Сухощавый посмотрел на Зуба с видом неподкупного судьи, который умеет видеть человека насквозь. Зуб уже жалел, что подсел к этим людям. Лучше уж на крыше ехать, чем так. Однако и уйти неловко.
— Тут и гадать нечего, — продолжал Зубов обличитель. — Из ФЗО сбежал. Год-то у них начался, а он, значит, к отцу с матерью — снова на шею. Так я гутарю или не так?.. Я-то знаю, у меня у самого младший такой же — пори не пори, ничем из него лодыря не вышибешь.
Зуб все же не выдержал: поднялся и пошел к прочь.
— Вишь, вишь! — злорадно неслось ему вслед. — Вот и погутарь с ними...

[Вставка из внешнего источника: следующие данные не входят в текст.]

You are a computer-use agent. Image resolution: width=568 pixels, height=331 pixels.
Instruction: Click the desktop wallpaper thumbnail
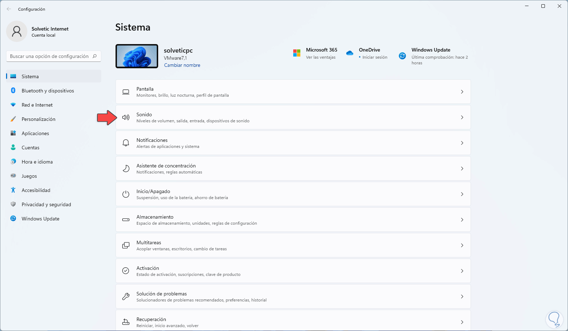tap(137, 56)
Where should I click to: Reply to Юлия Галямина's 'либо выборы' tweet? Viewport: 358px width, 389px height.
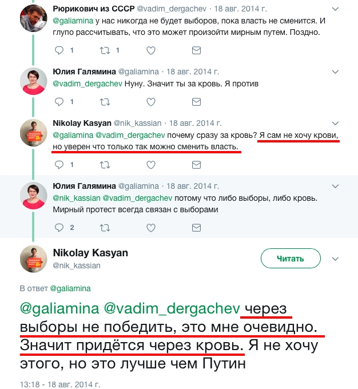click(59, 227)
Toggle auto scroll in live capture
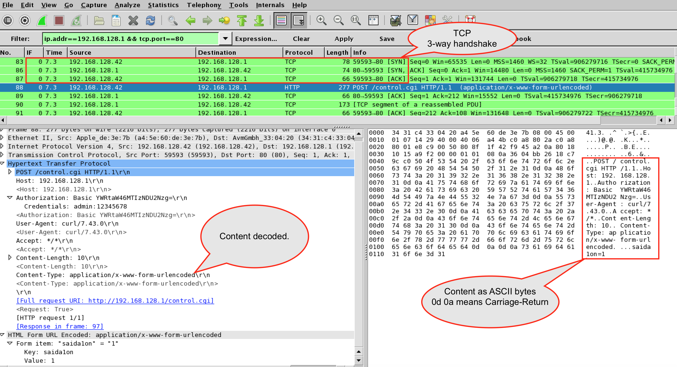This screenshot has width=677, height=367. 299,20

Зуб вылез на крышу вагона, уселся на гармошке. Нехорошо было у него на душе. Это верно, что он сейчас дармоед. Но ведь не потому, что работать не желает. Просто у него за последнее время все так неуклюже складывается. А работать-то он умеет. Может, не хуже этого больного мужика.
34
В детдоме ребятня работала всерьез и много. Работала с самых младших классов на детдомовских полях и огородах. Под неокрепшими детскими руками землица была неподатлива, корзинки с картошкой и разным овощем тяжелехоньки. На подводу поднимаешь такую корзинку, глаза на лоб лезут. Бывало, сядет ребятня на куче ботвы, а директор тут как тут — прямой как доска, на голове седой ежик, лицо — суровая маска, и все движения какие-то строгие, порывистые. Переступает грядки скрипучим протезом, нетерпеливой рукой на палочку опирается и успевает ею былинки на ходу сбивать, будто и они перед ним провинились.

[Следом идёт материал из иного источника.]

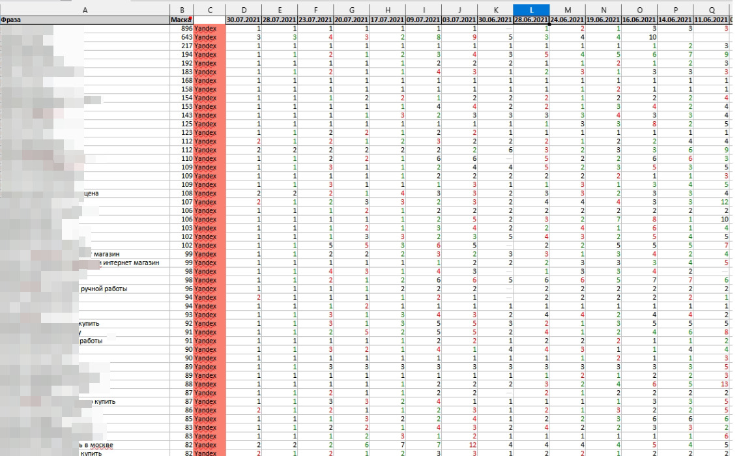
Task: Select the cell with value 643
Action: coord(181,38)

Зуб шепчет: «Сидим, не встаем». И ребятня сидит, потому что выбилась из сил. А директор подходит и командует негромко, но так твердо, как только он один умеет: «Встать!» И все встают. Остается сидеть только Зубарев. Сидит и ждет, как директор сейчас гаркнет на него. И в самом деле:
— Встать!
Директор, чуть что, сразу переходит на крик, который никто в детдоме не выдерживает. Зубарев встает. А директор снова негромко, но твердо:
— Ваша бригада за последние полтора часа отдыхала пять раз. Я смотрел и терпел. Теперь так: когда все уйдут, вы будете работать еще час. Все!
И скрип протеза удаляется. Скрип этот унылый; кажется, что он может принадлежать только человеку, который не умеет улыбаться. От этого скрипа чугунная тоска наваливается на малолетнюю бригаду.
В конце дня, когда все, кроме одной бригады, уже собрались домой, Зубарев нечаянно подслушал разговор директора с недавно принятым врачом детдома —молодым и длинным словно жердь Сергеем Николаевичем. Зубарева послали к грузовой машине за порожними мешками. В кабине сидел директор — давал отдых натруженной за день ноге.
— ...Я считаю, Иван Федотович, — взволнованно говорил врач, и голос его срывался на петушка, — я считаю, что детям вредно так много работать.
Зубарев наклонился за мешками. Видны были длинные ноги Сергея Николаевича, в стоптанных ботинках и коротких брюках. Он стоял по другую сторону грузовика у раскрытой двери кабины.
— Уважаемый Сергей Николаевич, — со слабой сдержанностью отвечал директор. — Вы молоды и не понимаете некоторых вещей.
— В данном случае я должен понимать одно, — дрожал голос врача, — то, что это противоречит медицинским нормам. И я...
— Не надо! — вскричал вдруг директор, и протез его нервно загремел в кабине. — Не надо размахивать перед моим носом вашими медицинскими нормами! Не надо, прошу! Потому что есть еще и другие нормы!
— Для них, для них, — зазвенел доведенный до самой ломкой ноты голос врача, — для тех, которые растут без родителей...
— Вот именно, без родителей! И потому их надо готовить к самостоятельной жизни. Готовить лучше, чем некоторых оболтусов, которые растут с родителями, с бабками, с тетками и всякими дедушками! Вам это ясно, уважаемый Сергей Николаевич? Ясно вам, каким мы вынуждены подчиняться нормам?